Infractions au droit foncier, expulsions, violences : Le groupe luxembourgeois Socfin, exploitant des plantations, et ses filiales sont impliqués dans des violations graves des droits humains au Libéria, selon un rapport de l’organisation de développement Pain pour le prochain.

Le caoutchouc est un produit lucratif. Polyvalent, il est employé dans la fabrication de pneus, de préservatifs, de vêtements d’extérieur ou encore de matelas. La demande ayant plus que doublé ces vingt dernières années, le groupe luxembourgeois Socfin a décidé d’agrandir ses plantations en Afrique de l’Ouest afin de pouvoir commercialiser davantage de caoutchouc naturel par le biais de sa filiale Sogescol, établie à Fribourg. Pour les villages situés autour de la plantation, cette extension a eu des conséquences dévastatrices.

 

« On nous a dit que l’arrivée de l’entreprise améliorerait nos vies. […]. À l’époque nous ne savions pas que [la plantation], loin d’être une bénédiction, serait un réel enfer, » résume un paysan.
Nombreux sont ceux qui ont perdu les terres agricoles dont dépendait leur survie du fait de l’extension de ces monocultures de caoutchouc qui ont, par ailleurs, détruit des forêts sacrées et des cimetières et rendu plus difficile l’accès à l’eau. Une multitude de villageois racontent que leur eau a été polluée par les pesticides utilisés dans les plantations.

 

Manquement au devoir de diligence
Les habitants de trois villages ont dû reculer devant des bulldozers venus détruire leurs cultures et devant des employés de l’entreprise venus les intimider. « Une fois que les engins arrivent, il est impossible de rester au village, » relate un ancien du village.
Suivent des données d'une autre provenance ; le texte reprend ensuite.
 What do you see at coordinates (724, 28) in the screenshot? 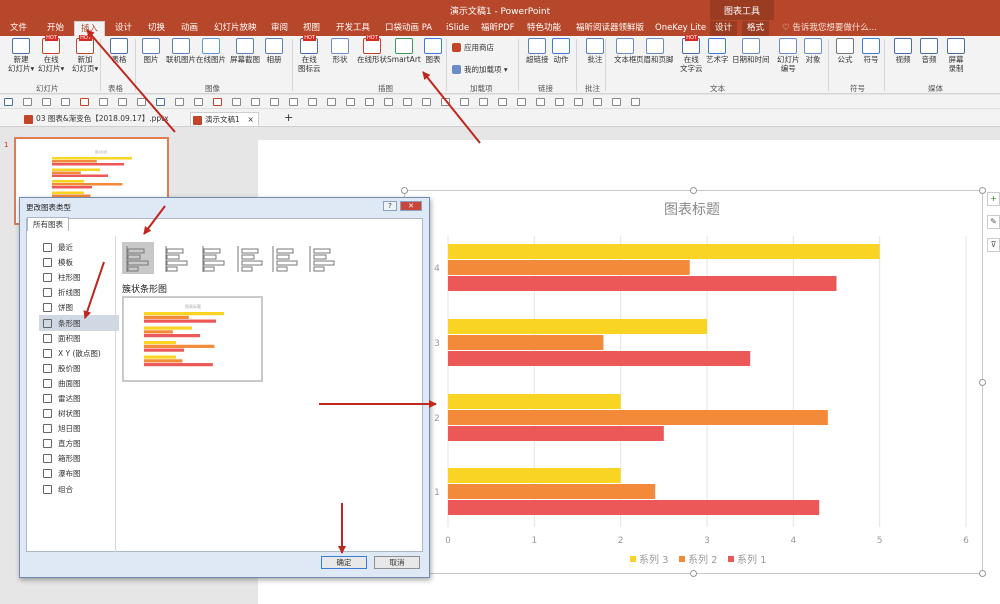
I see `tab-chart-design: 设计` at bounding box center [724, 28].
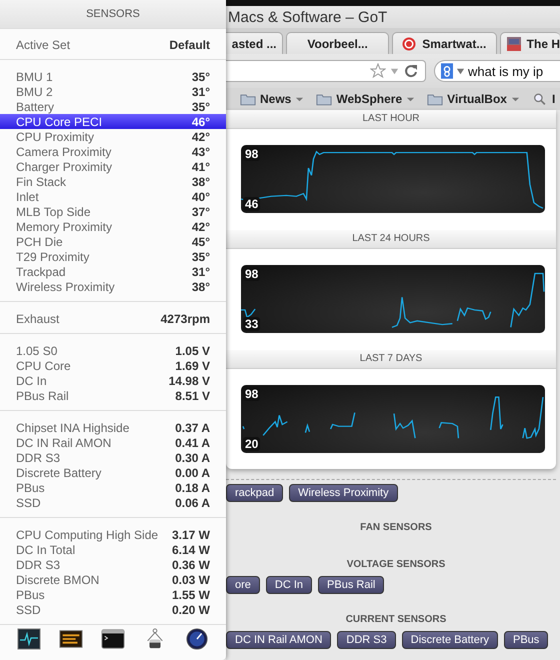  I want to click on url-field, so click(326, 71).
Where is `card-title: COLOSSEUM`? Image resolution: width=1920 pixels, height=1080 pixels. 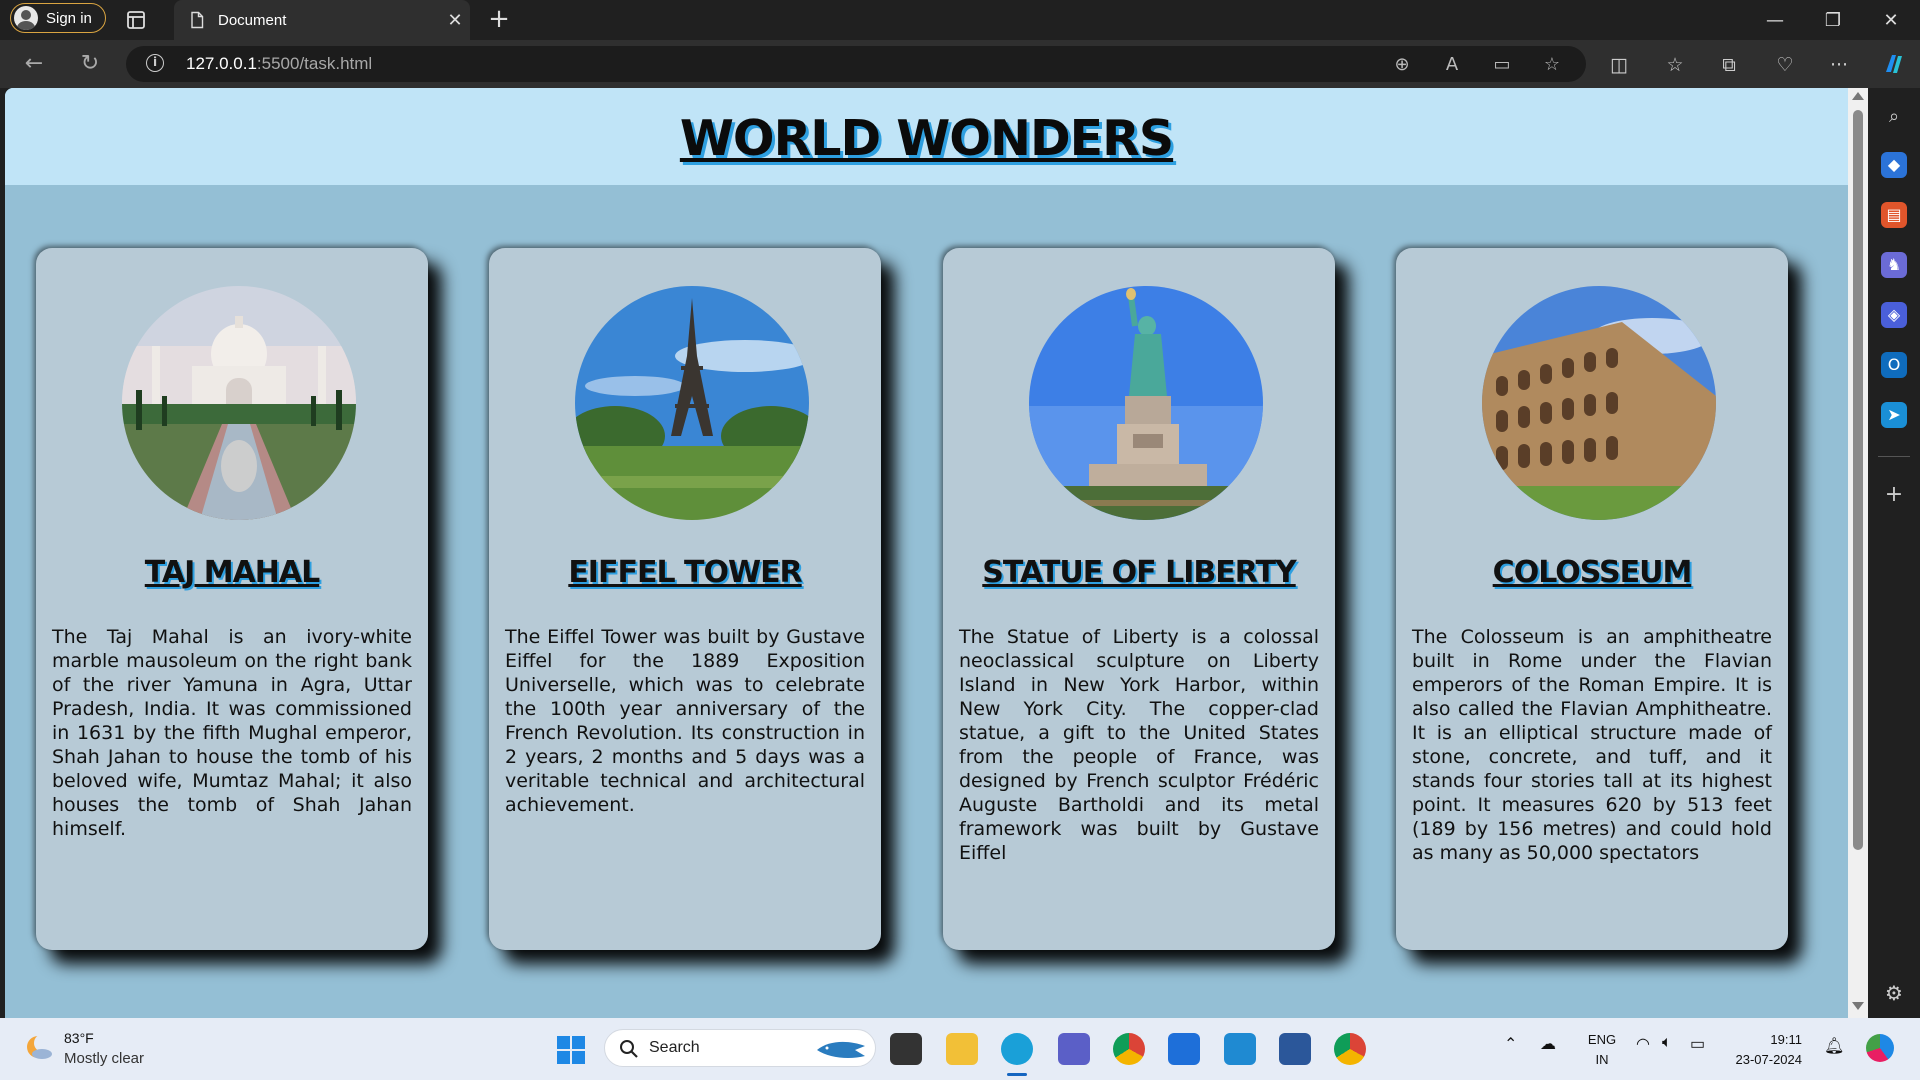 card-title: COLOSSEUM is located at coordinates (1592, 572).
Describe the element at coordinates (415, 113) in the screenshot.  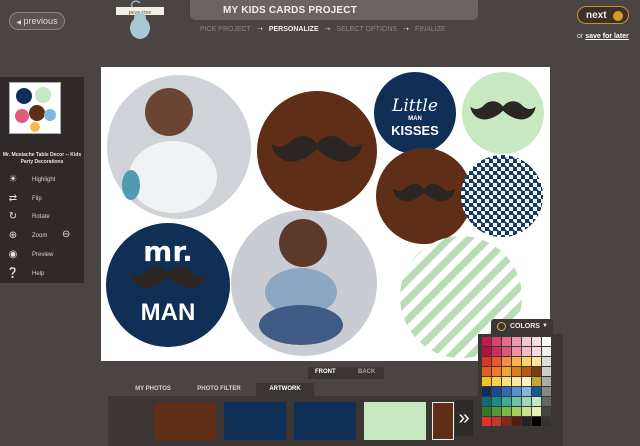
I see `little-man-kisses-circle: Little MAN KISSES` at that location.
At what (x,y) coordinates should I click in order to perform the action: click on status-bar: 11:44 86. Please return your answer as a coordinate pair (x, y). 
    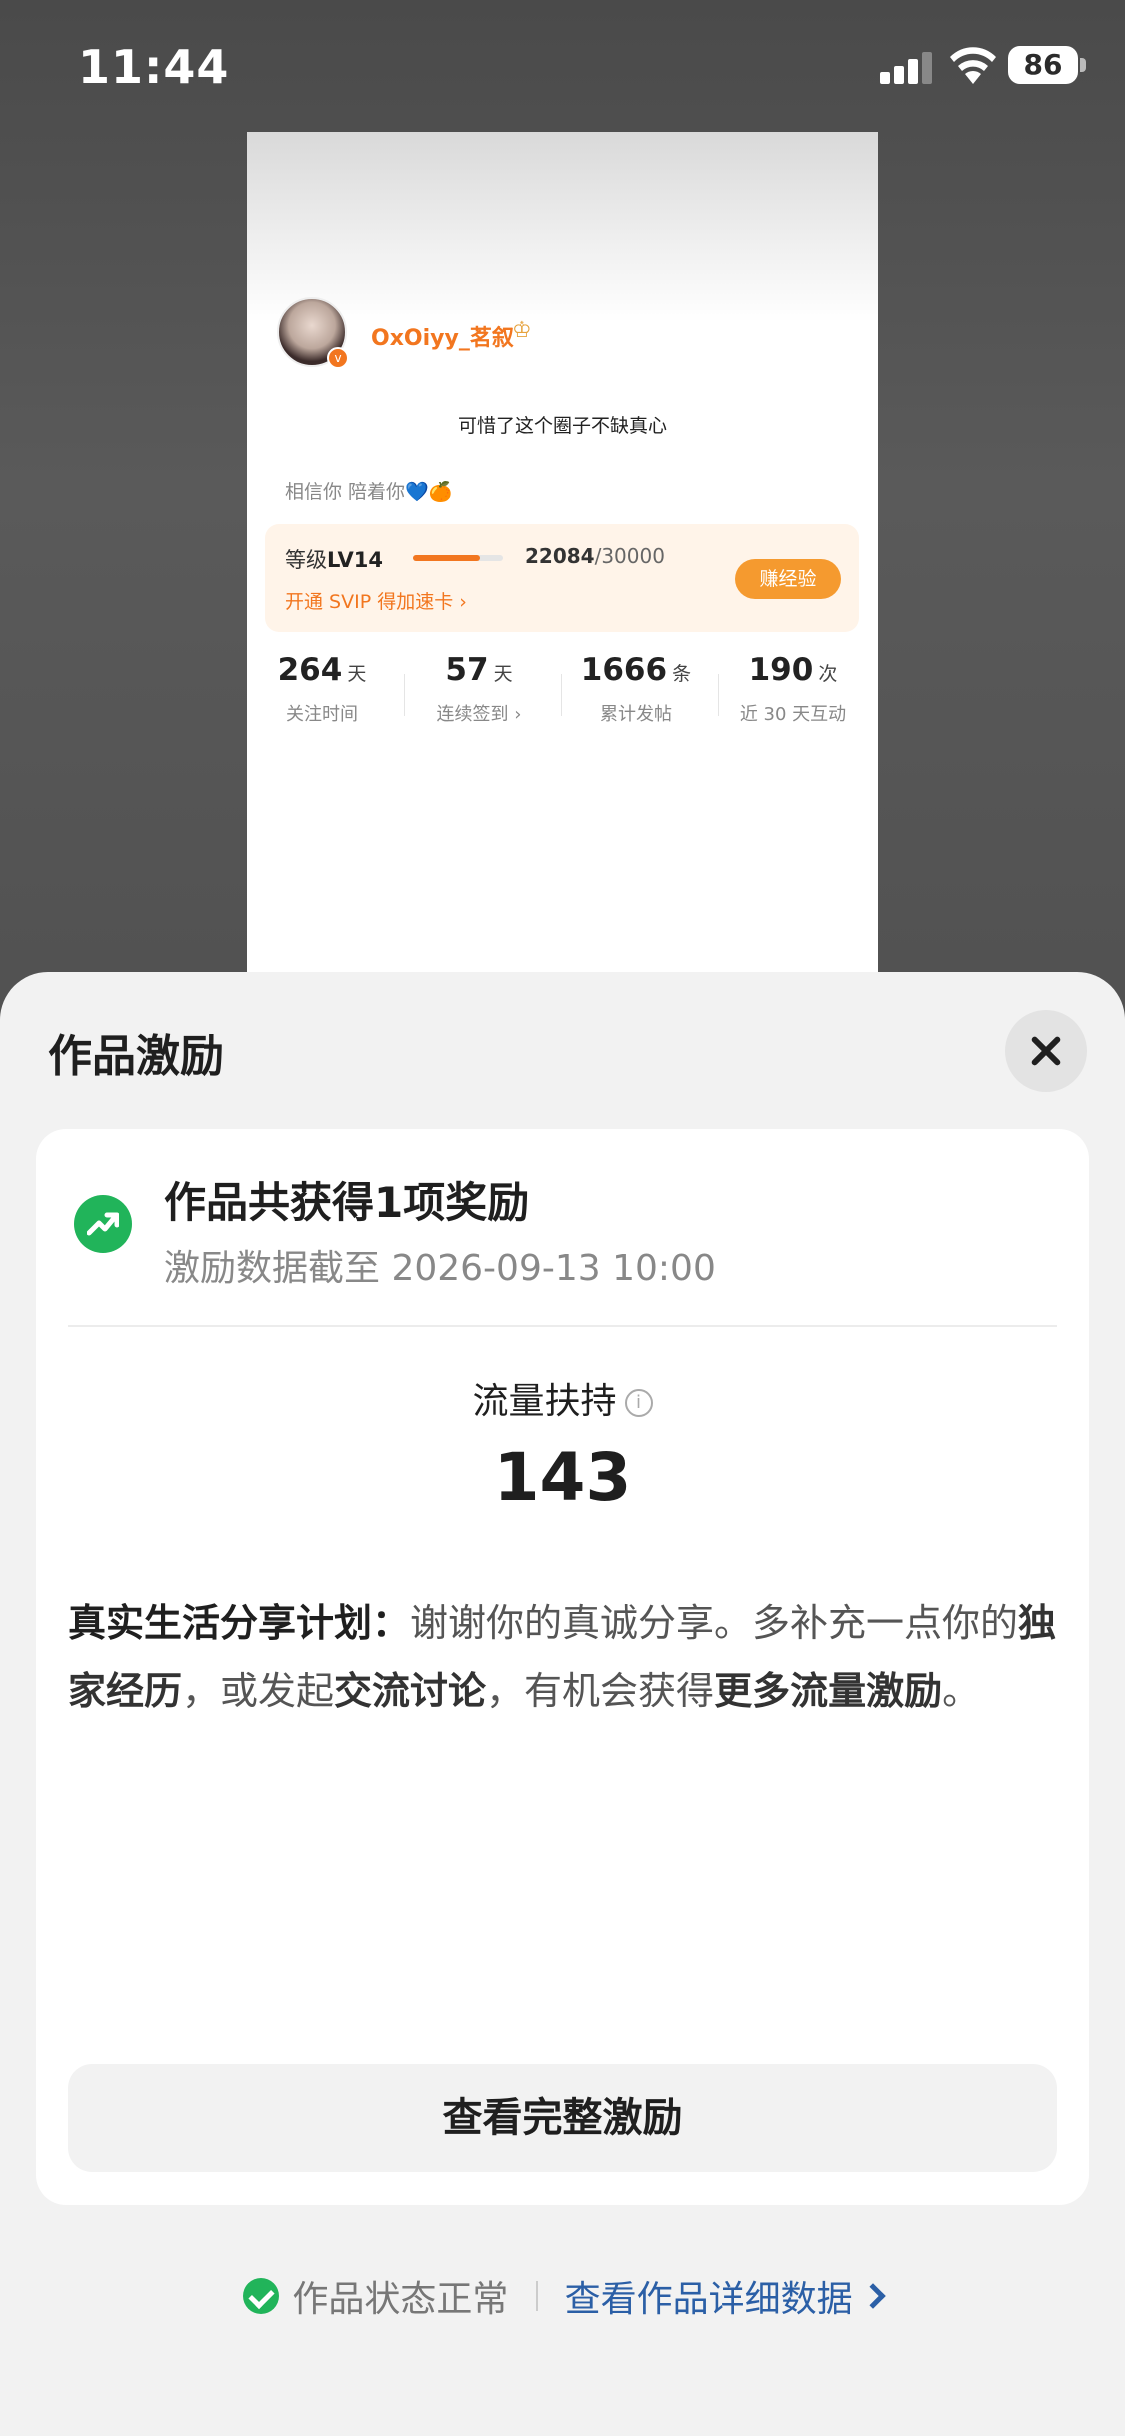
    Looking at the image, I should click on (562, 65).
Le rapport relève qu’ailleurs le droit foncier traditionnel et parfois même le droit foncier privé, avec titres de propriété en bonne et due forme, ont aussi été enfreints. En 1998 puis en 2007, Socfin avait acquis les concessions portant sur deux plantations. Selon les auteurs du rapport, l’entreprise aurait dû vérifier que de telles transactions ne contrevenaient pas au droit foncier coutumier.

 

Il s’agit en l’occurrence d’une violation du devoir de diligence que les multinationales sont tenues de mettre en œuvre selon les normes internationales, notamment les Principes directeurs des Nations Unies relatifs aux entreprises et aux droits humains ou encore les Principes directeurs de l’OCDE.
Des compensations ont certes parfois été versées, mais elles ne suffisent pas à rétablir au moins les conditions de vie des personnes concernées. Aujourd’hui, ce sont surtout les femmes qui souffrent de ne plus avoir accès aux forêts et à des terres agricoles car ce sont elles qui sont chargées de nourrir leur famille.

 

Des femmes ont affirmé à plusieurs reprises qu’elles avaient été victimes de violences sexuelles par des sous-traitants et parfois des agents de sécurité des plantations. Selon de nombreux témoins vivant dans ces dernières ou à proximité, il y règne un climat de peur. Lors d’un incident particulièrement grave datant de 2013, les vigiles de la plantation et la police ont pris Daokai, un village situé dans le périmètre de la concession de Socfin. D’après les témoignages, ils ont pillé les maisons, volé des appareils électroniques et passé un villageois à tabac.